■ Text block
━━━━━━━━━━

I found this issue intriguing and decided to share and highlight some examples.

Query Plan

Let us take this example table:

MySQL
CREATE TABLE `product` (
  `category` int NOT NULL,
  `id` int NOT NULL,
  `price` decimal(10,0) DEFAULT NULL,
  PRIMARY KEY (`category`,`id`)
) ENGINE=InnoDB;

We want to know how costly an example UPDATE against this table will be:

MySQL
mysql > EXPLAIN update product set id=id+1 where id=65032158 and category=3741760\G
*************************** 1. row ***************************
  select_type: UPDATE
        table: product
   partitions: NULL
         type: range
possible_keys: PRIMARY
          key: PRIMARY
      key_len: 8
          ref: const,const
         rows: 1
     filtered: 100.00
        Extra: Using where
1 row in set, 1 warning (0.00 sec)

━━━━━━━━━━

■ Data rows
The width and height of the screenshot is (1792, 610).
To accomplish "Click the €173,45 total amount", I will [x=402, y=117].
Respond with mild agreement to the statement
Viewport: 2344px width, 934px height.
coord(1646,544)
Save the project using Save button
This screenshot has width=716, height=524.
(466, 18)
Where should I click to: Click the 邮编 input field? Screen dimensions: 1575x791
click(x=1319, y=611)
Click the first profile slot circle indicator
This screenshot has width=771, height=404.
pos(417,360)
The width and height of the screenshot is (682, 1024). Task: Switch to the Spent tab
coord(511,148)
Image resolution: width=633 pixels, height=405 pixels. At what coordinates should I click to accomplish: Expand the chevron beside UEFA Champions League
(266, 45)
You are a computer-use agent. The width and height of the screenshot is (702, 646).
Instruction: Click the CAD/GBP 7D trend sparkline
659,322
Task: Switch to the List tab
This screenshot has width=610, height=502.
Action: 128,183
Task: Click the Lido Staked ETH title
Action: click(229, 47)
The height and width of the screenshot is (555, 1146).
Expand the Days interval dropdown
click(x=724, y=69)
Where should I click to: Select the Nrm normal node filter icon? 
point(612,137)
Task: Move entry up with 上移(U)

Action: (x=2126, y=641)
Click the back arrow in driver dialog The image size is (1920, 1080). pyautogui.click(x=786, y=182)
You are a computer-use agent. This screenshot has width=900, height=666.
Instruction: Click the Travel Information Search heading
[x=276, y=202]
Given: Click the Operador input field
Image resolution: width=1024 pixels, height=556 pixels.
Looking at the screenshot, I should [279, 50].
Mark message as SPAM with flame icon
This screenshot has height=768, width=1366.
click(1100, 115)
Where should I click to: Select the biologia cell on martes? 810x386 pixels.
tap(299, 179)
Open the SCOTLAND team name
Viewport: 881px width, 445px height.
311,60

━━━━━━━━━━

Name every column that the CREATE TABLE statement in the query plan text defines for the `product` table.

■ Full response
category, id, price